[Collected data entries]
_____

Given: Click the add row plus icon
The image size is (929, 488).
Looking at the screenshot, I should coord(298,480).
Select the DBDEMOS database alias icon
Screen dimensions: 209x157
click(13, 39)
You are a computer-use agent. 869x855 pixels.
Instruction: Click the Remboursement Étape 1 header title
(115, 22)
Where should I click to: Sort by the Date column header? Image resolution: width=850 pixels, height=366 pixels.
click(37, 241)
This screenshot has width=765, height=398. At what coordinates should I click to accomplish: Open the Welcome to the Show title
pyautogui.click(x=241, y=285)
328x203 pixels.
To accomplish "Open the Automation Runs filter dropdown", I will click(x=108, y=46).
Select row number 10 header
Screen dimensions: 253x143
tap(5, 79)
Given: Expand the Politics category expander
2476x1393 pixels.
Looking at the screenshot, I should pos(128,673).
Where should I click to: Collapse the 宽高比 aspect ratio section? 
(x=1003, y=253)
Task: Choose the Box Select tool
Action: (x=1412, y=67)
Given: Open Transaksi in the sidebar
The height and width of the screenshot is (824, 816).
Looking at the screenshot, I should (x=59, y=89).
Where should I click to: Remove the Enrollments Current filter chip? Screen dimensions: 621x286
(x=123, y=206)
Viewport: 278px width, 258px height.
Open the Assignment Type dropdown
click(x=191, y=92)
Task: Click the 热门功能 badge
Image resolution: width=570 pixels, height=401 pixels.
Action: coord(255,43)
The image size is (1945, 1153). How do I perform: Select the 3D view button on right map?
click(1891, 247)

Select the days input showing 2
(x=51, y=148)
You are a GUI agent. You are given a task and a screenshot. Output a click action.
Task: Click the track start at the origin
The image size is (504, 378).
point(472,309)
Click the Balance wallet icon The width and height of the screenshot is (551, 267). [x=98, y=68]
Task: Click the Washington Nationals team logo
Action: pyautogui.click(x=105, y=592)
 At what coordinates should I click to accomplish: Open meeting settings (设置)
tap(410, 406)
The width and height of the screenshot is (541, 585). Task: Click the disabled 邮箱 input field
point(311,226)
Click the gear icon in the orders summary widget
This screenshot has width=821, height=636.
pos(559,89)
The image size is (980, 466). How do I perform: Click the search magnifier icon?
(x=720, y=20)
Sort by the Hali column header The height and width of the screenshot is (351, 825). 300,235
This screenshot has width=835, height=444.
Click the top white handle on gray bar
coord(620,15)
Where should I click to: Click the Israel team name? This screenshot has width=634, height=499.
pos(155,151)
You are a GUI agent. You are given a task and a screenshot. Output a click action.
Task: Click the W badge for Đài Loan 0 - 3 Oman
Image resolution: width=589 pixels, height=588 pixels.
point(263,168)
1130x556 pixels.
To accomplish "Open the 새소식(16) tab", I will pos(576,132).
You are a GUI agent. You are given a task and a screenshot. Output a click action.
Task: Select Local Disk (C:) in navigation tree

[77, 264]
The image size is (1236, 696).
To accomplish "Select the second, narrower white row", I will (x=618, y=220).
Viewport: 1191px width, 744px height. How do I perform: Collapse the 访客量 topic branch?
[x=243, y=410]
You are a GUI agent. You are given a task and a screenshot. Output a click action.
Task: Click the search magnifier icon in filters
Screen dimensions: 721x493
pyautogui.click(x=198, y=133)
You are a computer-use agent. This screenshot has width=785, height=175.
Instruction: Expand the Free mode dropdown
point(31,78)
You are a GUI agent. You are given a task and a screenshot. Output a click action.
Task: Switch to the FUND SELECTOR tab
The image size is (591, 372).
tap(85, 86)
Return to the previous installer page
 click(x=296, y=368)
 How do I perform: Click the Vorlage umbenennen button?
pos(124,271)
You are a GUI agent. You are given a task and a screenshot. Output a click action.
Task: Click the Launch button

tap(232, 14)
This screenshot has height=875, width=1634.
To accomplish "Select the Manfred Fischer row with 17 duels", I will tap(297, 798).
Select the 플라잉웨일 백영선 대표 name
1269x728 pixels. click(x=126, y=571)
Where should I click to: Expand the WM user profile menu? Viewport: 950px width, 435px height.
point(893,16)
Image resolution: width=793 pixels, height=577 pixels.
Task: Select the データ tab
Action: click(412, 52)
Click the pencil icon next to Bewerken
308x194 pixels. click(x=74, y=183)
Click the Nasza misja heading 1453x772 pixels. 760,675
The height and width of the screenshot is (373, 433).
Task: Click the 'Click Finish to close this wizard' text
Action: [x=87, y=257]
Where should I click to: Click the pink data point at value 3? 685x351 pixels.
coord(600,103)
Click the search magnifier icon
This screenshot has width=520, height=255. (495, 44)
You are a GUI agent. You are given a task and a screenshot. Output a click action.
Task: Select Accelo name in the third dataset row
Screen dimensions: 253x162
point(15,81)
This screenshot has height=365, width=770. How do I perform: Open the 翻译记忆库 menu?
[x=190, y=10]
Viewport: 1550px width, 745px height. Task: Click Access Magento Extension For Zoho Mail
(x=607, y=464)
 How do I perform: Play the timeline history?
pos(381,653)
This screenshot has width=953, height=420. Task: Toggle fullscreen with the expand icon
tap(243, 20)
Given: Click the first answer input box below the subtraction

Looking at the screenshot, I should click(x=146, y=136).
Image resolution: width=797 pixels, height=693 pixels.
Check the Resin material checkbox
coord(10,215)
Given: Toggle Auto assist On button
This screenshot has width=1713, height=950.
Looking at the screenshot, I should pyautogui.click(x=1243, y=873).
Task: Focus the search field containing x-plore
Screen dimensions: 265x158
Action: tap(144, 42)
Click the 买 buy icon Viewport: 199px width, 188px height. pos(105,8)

_____

TASK TO COMPLETE:
Set down, exactly as they appear, the lines above from the first one to the line that holds "Given: Expand the Politics category expander", both included, please, and no others.

SOLUTION TO THIS TASK:
Given: Click the add row plus icon
The image size is (929, 488).
Looking at the screenshot, I should coord(298,480).
Select the DBDEMOS database alias icon
Screen dimensions: 209x157
click(13, 39)
You are a computer-use agent. 869x855 pixels.
Instruction: Click the Remboursement Étape 1 header title
(115, 22)
Where should I click to: Sort by the Date column header? Image resolution: width=850 pixels, height=366 pixels.
click(37, 241)
This screenshot has width=765, height=398. At what coordinates should I click to accomplish: Open the Welcome to the Show title
pyautogui.click(x=241, y=285)
328x203 pixels.
To accomplish "Open the Automation Runs filter dropdown", I will click(x=108, y=46).
Select row number 10 header
Screen dimensions: 253x143
tap(5, 79)
Given: Expand the Politics category expander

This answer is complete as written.